They were also moved to offer Utahns hope that such a process, belonging to the Nuclear Regulatory Commission, would provide to state officials and residents fair and full consideration of their concerns.
This is the same NRC that has just announced that, in the name of preventing terrorism, it will force the nation to take the nuclear industry's word for the security of its facilities.
The same NRC that has scheduled three weeks of closed-door meetings to consider the plan to store up to 44,000 tons of spent nuclear fuel on the Skull Valley Goshute Reservation in Tooele County.
Full and fair consideration in secret? There's no such animal.
The Goshutes have offered some of their territory to an outfit called Private Fuel Storage as a place to temporarily park the detritus of the nuclear power industry while everybody waits four decades or more for a permanent storage facility to open.
Utah, rightly, passed laws to effectively prevent that plan from going forward. The Goshutes and PFS protested in the federal courts, arguing that Congress has decided that the licensing and regulation of such storage facilities was strictly a federal matter.
First a federal district judge, and now a three-judge appeals panel, agreed with the Goshutes. And such a reading of the law has, in theory, a sound basis.
Finding the best possible way - or the least awful way - of dealing with the waste materials from nuclear reactors is a problem that is national in scope and complex in fact. But the political and scientific superiority we've been promised from the feds has, so far, proved lacking.
All the secrecy the NRC seems comfortable with these days is less a matter of protecting the public from terror than of protecting the industry and its regulators from the public eye. The key flaw in the Goshute plan - above-ground storage - is no secret. Neither are the locations of all our nuclear power plants.

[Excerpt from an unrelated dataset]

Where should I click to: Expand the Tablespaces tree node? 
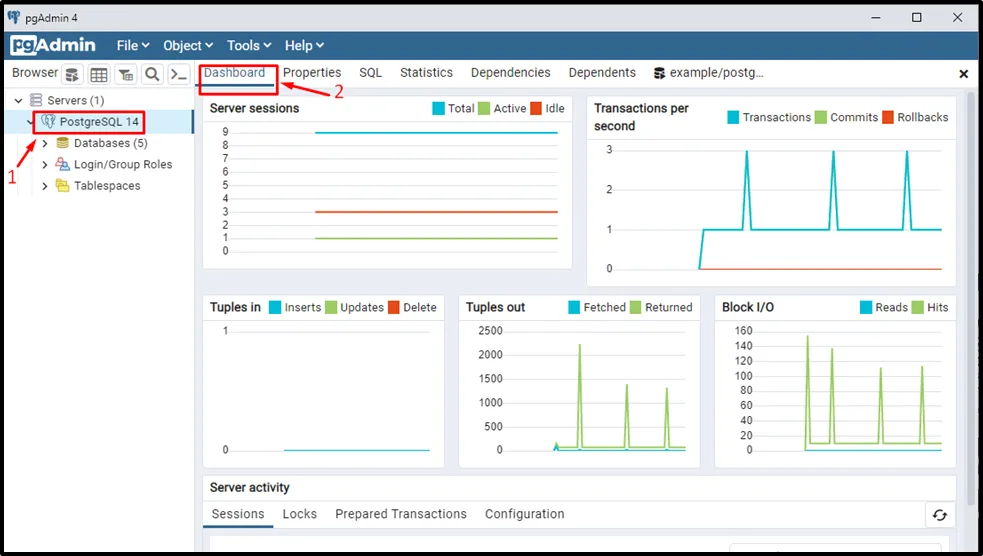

A more detailed accounting of security flaws should be available to concerned citizens and independent experts, so they can do their duty as citizens, but would be mere trivia to the sorts of people who crash airplanes into buildings.
Or nuclear waste dumps.
Utah officials say they will continue to oppose the Goshute plan wherever they can, as they should. But it will be hard for the rest of us to help, or even observe, unless the federal government, led by Congress, takes a less secretive attitude.